BEGIN EXCERPTED DATA

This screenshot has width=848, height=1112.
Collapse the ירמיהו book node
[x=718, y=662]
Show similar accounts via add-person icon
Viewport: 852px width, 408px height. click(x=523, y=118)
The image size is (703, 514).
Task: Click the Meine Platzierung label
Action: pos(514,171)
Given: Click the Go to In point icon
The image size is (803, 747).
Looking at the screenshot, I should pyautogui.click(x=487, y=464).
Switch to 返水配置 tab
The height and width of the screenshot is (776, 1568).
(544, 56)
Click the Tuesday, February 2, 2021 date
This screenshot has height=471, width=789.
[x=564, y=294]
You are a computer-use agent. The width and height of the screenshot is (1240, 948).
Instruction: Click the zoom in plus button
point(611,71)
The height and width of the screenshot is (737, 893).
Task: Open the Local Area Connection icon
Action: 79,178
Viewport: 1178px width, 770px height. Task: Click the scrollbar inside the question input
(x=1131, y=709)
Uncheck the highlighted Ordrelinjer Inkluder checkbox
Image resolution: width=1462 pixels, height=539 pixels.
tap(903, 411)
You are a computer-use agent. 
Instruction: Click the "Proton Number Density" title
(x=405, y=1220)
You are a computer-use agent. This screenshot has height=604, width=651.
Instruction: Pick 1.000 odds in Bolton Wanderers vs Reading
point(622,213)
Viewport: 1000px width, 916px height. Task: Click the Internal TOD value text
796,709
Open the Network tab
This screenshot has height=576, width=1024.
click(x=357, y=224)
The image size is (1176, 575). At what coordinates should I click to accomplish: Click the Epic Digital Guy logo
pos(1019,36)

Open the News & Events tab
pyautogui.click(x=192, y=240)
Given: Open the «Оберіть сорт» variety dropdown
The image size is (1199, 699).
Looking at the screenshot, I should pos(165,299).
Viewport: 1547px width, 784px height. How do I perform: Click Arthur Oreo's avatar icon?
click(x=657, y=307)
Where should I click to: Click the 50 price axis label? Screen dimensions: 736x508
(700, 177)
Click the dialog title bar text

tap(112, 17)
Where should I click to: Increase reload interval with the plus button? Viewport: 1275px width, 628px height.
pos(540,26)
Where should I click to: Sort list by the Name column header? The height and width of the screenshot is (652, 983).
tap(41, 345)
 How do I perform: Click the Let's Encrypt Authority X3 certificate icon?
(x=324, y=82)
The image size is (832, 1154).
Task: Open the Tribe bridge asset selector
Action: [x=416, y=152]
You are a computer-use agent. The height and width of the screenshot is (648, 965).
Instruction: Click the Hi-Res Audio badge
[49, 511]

END EXCERPTED DATA

The answer should consist only of the lines from the one containing "Viewport: 1000px width, 916px" through the last line of the data, given again exactly.

## RESPONSE TO THIS TASK
Viewport: 1000px width, 916px height. Task: Click the Internal TOD value text
796,709
Open the Network tab
This screenshot has height=576, width=1024.
click(x=357, y=224)
The image size is (1176, 575). At what coordinates should I click to accomplish: Click the Epic Digital Guy logo
pos(1019,36)

Open the News & Events tab
pyautogui.click(x=192, y=240)
Given: Open the «Оберіть сорт» variety dropdown
The image size is (1199, 699).
Looking at the screenshot, I should pos(165,299).
Viewport: 1547px width, 784px height. How do I perform: Click Arthur Oreo's avatar icon?
click(x=657, y=307)
Where should I click to: Click the 50 price axis label? Screen dimensions: 736x508
(700, 177)
Click the dialog title bar text

tap(112, 17)
Where should I click to: Increase reload interval with the plus button? Viewport: 1275px width, 628px height.
pos(540,26)
Where should I click to: Sort list by the Name column header? The height and width of the screenshot is (652, 983).
tap(41, 345)
 How do I perform: Click the Let's Encrypt Authority X3 certificate icon?
(x=324, y=82)
The image size is (832, 1154).
Task: Open the Tribe bridge asset selector
Action: [x=416, y=152]
You are a computer-use agent. The height and width of the screenshot is (648, 965).
Instruction: Click the Hi-Res Audio badge
[49, 511]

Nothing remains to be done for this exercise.